The scale inhibitors herein inhibit the formation of metal ion-containing precipitation, such as calcium, aluminum, magnesium, ferric, et al, particularly fluoride precipitates. In sandstone acid treatment, calcium fluoride is the major precipitation causing damage when calcium-containing materials exist in the formation. The scale inhibitors herein prevent the formation of calcium fluoride precipitate and then eliminate the potential damage to the formation. The efficacy of the scale inhibitors depends on amount of scale inhibitor used and formation conditions (temperature, composition). The scale inhibitor is used at a concentration of 0.1 to 2% by weight in the treatment fluid. These scale inhibitors work to limit precipitation in the pH range of about 1.0 to about 3.0, such as about 1.5 to 2.5, for example about 2.0. Outside that pH range, the precipitation limiting function of the scale inhibitors is diminished.
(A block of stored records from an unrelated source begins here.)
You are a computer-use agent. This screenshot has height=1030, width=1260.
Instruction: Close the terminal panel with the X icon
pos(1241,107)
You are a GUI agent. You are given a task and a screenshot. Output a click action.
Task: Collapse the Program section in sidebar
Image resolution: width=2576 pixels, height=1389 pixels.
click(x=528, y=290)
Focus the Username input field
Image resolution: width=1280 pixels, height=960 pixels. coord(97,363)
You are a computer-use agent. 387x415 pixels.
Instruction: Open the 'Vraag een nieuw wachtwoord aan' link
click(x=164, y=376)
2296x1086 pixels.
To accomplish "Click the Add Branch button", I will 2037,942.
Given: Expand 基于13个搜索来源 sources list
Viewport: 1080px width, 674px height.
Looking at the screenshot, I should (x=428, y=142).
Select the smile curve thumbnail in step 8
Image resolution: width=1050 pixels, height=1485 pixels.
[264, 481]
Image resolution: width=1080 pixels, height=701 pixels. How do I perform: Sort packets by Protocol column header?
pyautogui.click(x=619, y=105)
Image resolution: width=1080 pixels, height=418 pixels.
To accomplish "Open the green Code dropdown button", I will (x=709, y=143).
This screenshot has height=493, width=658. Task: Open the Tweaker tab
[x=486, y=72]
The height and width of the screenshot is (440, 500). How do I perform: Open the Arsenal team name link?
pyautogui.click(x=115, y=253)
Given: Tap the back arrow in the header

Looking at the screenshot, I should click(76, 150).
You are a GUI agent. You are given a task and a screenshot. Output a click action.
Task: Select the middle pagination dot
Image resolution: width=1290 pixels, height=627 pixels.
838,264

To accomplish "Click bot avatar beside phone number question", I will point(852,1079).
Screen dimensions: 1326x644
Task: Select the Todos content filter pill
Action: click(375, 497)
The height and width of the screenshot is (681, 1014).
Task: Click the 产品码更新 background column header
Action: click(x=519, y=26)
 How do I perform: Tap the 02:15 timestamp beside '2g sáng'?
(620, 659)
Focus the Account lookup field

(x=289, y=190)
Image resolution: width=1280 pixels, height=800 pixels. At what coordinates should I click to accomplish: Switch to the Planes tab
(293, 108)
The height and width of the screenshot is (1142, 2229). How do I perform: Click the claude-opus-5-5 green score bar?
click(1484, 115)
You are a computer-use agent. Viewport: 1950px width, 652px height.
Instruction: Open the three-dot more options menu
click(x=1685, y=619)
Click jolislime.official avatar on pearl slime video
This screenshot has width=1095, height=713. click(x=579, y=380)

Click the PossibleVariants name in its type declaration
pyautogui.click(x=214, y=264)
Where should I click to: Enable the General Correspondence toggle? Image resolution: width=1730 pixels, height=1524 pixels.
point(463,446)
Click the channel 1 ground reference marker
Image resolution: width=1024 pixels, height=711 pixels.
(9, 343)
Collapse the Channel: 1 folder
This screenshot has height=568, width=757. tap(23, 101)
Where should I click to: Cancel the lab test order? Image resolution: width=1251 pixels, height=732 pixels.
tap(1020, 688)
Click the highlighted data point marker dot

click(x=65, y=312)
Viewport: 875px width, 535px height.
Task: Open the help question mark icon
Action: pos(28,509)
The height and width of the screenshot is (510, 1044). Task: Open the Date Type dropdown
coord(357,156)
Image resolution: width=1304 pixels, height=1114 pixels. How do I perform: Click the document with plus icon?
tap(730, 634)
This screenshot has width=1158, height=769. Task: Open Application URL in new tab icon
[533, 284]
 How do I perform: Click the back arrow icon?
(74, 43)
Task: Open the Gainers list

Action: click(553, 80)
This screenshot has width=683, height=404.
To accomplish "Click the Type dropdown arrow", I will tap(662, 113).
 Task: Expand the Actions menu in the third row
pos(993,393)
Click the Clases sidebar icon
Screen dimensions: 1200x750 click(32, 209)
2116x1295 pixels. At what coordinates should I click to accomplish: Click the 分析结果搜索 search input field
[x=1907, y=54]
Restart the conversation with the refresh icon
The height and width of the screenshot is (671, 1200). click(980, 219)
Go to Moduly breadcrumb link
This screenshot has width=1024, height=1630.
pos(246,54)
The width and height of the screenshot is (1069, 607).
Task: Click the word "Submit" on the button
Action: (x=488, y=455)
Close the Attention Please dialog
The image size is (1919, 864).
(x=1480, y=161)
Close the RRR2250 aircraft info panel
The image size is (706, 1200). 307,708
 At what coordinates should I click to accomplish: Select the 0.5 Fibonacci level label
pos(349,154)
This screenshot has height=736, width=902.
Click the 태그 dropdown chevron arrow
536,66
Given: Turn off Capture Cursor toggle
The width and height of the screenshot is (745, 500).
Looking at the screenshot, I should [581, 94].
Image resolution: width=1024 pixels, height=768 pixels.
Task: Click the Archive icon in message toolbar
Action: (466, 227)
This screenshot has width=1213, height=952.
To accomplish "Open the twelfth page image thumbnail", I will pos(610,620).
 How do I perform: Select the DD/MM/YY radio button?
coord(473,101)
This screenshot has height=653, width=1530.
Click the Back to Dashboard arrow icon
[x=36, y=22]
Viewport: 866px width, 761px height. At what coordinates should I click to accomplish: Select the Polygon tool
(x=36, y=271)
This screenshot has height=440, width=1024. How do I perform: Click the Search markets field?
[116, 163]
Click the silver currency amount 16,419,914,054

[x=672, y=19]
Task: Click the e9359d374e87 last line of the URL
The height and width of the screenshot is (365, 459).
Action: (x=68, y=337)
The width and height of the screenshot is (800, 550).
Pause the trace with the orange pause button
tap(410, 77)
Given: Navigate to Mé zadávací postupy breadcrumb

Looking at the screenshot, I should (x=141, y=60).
The treatment fluid typically contains HF, or a source thereof such as ammonium bifluoride, and may contain other acids to bring pH to a target or within a target range. Acids used herein are typically simple acids, and/or salts thereof, having molar mass of about 200 Daltons or less. The acids can be organic and/or inorganic, and the organic acids can be substituted with halogen atoms such as fluorine, chlorine, bromine, and iodine. Examples include HCl, formic acid, acetic acid, chloroacetic acid, citric acid, phosphoric acid, perchloric acid, nitric acid, hydroiodic acid, iodic acid, uric acid, sulfonic acid, lactic acid, glycolic acid, glyceric acid, sulfamic acid, methylsulfamic acid, tartaric acid, succinic acid, fumaric acid, butyric acid, valeric acid, isovaleric acid, oxalic acid, malic acid, maleic acid. Substituted versions, for example isomers or versions of the above acids having heteroatoms such as sulfur, nitrogen, phosphorus, silicon, and the like, for example amino acids or acid amides, or other acid derivatives of any of the listed acids can also be used. Ammonium, sodium, or lithium salts thereof can also be included.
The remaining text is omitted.